I am parsing a HTML document with XPATH and I want to keep all the inner html tags.
The html in question is a unordered list with many list elements.
<ul id="adPoint1"><li>Business</li><li>Contract</li></ul>
I am parsing the document using the following PHP code
$dom = new DOMDocument();
@$dom->loadHTML($output);
$this->xpath = new DOMXPath($dom);
$testDom = $this->xpath->evaluate("//ul[@id='adPoint1']");
$test = $testDom->item(0)->nodeValue;
echo htmlentities($test);
For some reason the output always has the html tags omitted from it. I assume that this is because XPATH was not intended to be used in this way, but is there anyway around this?
I would really like to continue using XPATH as I already use it for parsing other areas of the page (single a href elements) without a problem.
EDIT: I know that there is a better way to get the data by iterating through the child elements of the UL. There is a more complicated part of the page which I also want to parse (block of javascript), but I am trying to provide an easier to understand example.
The actual block of code that I want is
<script language="javascript">document.write(rot_decode('<u7>Pbagnpg Qrgnvyf</u7><qy vq="pbagnpgQrgnvyf"><qg>Cu:</qg><qq>(58) 0078 8455</qq></qy>'));</script>
It has the problem that it omits all the closing tags but keeps the opening tags.

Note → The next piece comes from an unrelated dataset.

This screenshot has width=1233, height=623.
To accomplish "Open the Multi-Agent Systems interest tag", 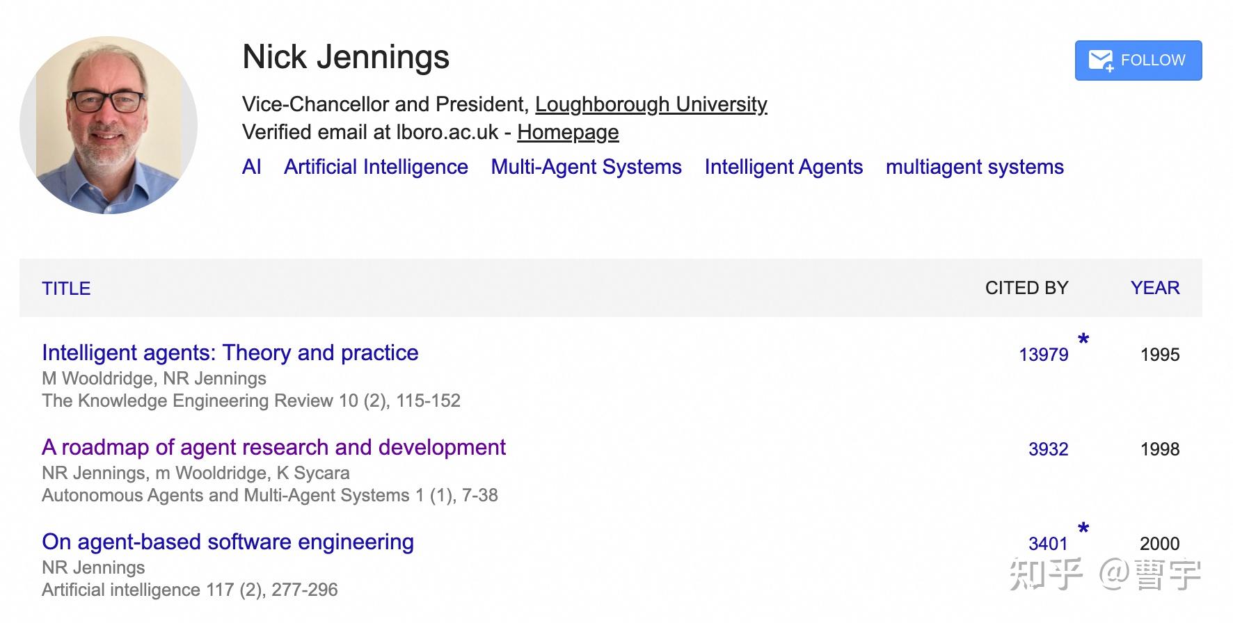I will [x=586, y=167].

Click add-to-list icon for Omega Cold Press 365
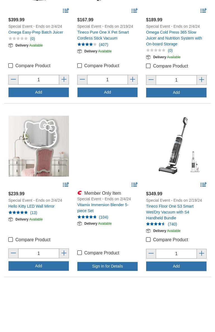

I'm guessing it's because XPATH is trying to parse the inner elements rather than just treating it as a string.
If I try and select the script element with
$testDom = $this->xpath->evaluate("//div[@id='businessDetails']/script");
$test = $testDom->item(0)->nodeValue;
echo htmlentities($test);
my output will be, which you can see is missing all the closing tags.
document.write(rot_decode('<u7>Pbagnpg Qrgnvyf<qy vq="pbagnpgQrgnvyf"><qg>Cu:<qq>(58) 0078 8455'));